Quel est le meilleur comportement ? Aller voir ailleurs en mettant la capote (quitte à ce qu'elle craque de temps en temps, ou que, oh ! comme par hasard, on l'oublie, c'est tellement meilleur), ou rester fidèle à son conjoint ? Pas besoin d'être catholique pour trouver la bonne réponse ; je rappelle que la fidélité est une valeur républicaine, sanctionnée par la promesse que se font les époux devant le maire. Ce que je trouve extraordinaire, c'est que bien de ceux qui poussent des cris d'orfraie en écoutant le pape parler de cela, deviendraient fous en apprenant l'adultère de leur conjoint. Faudrait savoir !
- Les journaux présentent l'affaire comme si le préservatif avait une valeur fétiche. Comme si quelque chose de magique s'y attachait. Lu, quelque part, je ne sais plus où : "donc en gros, si je vais voir une prostituée, j'ai pas le droit de mettre la capote". Ben non, Ducon ! Ne va pas voir la prostituée !
Certes, à un niveau, disons, paroissial, le bon sens expliquerait que, tant qu'à faire, c'est "moins mal" d'enfiler le précieux latex dans ce cas, que de ne pas le faire ; mais cette question est évidemment secondaire : ce qui compte, en l'occurrence, c'est de ne pas courir les péripatéticiennes... c'est tellement difficile à comprendre, hein ! Heureusement qu'il y en a qui ont étudié le thomisme.
- Contrairement à ce que disent les médias, il n'est pas question d'interdire. D'abord parce que l'Eglise n'en a plus les moyens ni la volonté. Ensuite parce que la vie chrétienne ne consiste pas en l'observance d'une liste de courses à faire dans un supermarché spirituel (un peu à la façon de la confession du mort égyptien dans l'Antiquité :" Puissants dieux, prenez-moi dans votre paradis : je suis quelqu'un de très gentil, la preuve : je n'ai pas fait ceci, je n'ai pas fait cela", etc.). Les bouffeurs de curés se représentent la vie chrétienne comme un règlement à respecter ; on se demande s'il n'est pas heureux qu'ils ne soient pas chrétiens eux-mêmes : ils seraient vraiment trop mauvais.
Eh bien, la vie chrétienne, ce n'est pas cela.
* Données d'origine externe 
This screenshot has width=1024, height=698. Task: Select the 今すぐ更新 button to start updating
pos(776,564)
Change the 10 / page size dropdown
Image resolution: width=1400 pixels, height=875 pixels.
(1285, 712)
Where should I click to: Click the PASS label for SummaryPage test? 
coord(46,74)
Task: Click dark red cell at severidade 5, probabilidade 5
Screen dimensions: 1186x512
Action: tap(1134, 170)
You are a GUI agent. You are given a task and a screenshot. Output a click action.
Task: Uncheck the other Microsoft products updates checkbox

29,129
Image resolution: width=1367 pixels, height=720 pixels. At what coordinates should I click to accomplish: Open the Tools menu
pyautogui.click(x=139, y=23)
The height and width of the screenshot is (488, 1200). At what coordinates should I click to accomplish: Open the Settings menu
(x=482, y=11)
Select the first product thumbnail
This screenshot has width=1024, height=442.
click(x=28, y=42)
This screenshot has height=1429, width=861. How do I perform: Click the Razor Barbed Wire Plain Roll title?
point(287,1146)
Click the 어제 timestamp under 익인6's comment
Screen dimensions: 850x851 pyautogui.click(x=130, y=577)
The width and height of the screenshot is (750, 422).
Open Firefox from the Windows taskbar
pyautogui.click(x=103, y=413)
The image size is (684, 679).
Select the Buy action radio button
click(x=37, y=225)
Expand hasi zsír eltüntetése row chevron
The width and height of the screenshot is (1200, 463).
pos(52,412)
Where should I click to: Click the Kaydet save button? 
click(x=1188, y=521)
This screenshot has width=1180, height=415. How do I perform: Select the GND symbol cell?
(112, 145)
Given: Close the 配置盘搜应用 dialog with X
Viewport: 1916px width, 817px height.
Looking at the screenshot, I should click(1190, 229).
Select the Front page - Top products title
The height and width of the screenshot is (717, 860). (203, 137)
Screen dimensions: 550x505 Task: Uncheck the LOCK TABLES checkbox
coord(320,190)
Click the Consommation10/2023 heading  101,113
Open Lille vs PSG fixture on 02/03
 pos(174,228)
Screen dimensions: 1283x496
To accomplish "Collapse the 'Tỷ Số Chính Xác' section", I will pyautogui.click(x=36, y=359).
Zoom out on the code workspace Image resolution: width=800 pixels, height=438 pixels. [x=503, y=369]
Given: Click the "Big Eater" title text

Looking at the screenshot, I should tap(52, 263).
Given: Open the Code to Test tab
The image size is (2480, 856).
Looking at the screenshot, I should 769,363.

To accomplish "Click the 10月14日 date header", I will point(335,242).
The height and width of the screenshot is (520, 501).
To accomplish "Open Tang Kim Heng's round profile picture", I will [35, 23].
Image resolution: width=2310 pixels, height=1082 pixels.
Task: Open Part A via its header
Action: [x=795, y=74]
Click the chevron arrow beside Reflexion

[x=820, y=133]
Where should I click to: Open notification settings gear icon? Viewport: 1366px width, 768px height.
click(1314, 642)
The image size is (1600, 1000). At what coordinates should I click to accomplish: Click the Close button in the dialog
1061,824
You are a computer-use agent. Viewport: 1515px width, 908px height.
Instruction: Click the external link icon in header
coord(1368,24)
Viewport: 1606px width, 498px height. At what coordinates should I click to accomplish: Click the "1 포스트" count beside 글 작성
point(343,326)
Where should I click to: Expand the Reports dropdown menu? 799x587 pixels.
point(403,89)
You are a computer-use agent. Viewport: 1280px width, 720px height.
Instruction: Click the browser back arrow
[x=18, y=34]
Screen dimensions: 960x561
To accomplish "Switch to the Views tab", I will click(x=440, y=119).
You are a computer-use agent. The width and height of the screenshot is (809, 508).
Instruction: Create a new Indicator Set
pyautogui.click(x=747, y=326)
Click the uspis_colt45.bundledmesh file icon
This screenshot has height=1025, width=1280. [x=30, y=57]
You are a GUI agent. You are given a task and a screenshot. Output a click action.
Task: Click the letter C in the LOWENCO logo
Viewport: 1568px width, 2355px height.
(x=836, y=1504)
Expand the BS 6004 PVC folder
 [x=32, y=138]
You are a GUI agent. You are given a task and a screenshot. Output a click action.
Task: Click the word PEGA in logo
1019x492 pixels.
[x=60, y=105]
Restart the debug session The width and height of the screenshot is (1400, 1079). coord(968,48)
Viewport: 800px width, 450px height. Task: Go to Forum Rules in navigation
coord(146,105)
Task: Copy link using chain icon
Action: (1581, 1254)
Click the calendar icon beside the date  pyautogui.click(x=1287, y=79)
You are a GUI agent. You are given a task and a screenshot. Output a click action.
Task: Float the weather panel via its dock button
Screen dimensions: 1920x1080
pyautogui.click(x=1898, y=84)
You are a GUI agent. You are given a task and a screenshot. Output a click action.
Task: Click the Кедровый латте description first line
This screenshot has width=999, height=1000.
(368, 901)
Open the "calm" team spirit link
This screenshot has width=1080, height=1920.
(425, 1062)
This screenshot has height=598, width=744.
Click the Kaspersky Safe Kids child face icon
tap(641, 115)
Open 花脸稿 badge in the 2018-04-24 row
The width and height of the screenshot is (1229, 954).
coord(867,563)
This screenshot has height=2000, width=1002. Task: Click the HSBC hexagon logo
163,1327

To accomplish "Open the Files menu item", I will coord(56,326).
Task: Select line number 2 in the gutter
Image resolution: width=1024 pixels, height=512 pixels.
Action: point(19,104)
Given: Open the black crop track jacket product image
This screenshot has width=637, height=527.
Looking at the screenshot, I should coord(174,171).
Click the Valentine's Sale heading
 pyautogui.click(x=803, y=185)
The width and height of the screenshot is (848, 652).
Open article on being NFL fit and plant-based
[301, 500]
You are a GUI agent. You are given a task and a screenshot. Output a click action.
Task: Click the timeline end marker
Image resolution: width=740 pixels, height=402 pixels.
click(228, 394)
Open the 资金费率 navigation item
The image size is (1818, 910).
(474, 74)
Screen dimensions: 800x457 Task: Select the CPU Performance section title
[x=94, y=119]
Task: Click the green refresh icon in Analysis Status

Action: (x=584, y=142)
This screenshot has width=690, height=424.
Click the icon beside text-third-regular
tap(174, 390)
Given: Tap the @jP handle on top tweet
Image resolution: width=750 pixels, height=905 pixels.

On aurait du mal à la résumer en quelques lignes, mais pour faire simple, je dirais : être chrétien, c'est tout faire pour s'oublier soi-même au profit de Dieu (et, en passant, au profit d'autrui). C'est se dévêtir de toutes ses couches d'égoïsme, sous quelque forme que ce soit.
Il se trouve que le domaine de la vie amoureuse est un lieu fréquent d'égoïsme : même l'amour terrestre le plus pur en comporte toujours quelques taches, heureusement lavables à coups de compréhension et de pardon mutuels. Comment faire en sorte que, à partir de l'amour terrestre, on parvienne à se rapprocher de Dieu qui est, lui, amour pur : voilà la vraie question.
Les enseignements de l'Eglise cherchent à répondre à cette question. On peut, dès lors, en contester la validité ; on peut aussi bien en accepter une partie du contenu, s'interroger sur l'autre, débattre, ne pas être d'accord aussi. On peut discuter les raisonnements qui sont à la base de tout cela, des prémisses théologiques et philosophiques. Dans tous les cas, avant d'en parler, il faut connaître et comprendre - c'est-à-dire, en général, ne pas faire comme les journalistes (mot synonyme d'analphabète professionnel).
Je conclus. On parle souvent de "problème de communication" entre l'Eglise et le monde : l'expression est à la fois mal vue et bien vue.
- Mal vue : comme si c'était juste une question de forme (sous-entendu : "ils ont toujours pas trouvé le moyen de faire passer la pilule", si je puis dire).
- Bien vue : il y a effectivement incompatibilité de fond entre, d'une part, langage ecclésial, entre raisonnement théologique (mais aussi philosophique, historique, sociologique, etc. bref, raisonnement complexe tout court) et d'autre part langage de la société médiatique post-moderne. Les ponts sont impossibles à réaliser. C'est donc bien plus facile de crier au loup réac que d'essayer de réfléchir un peu".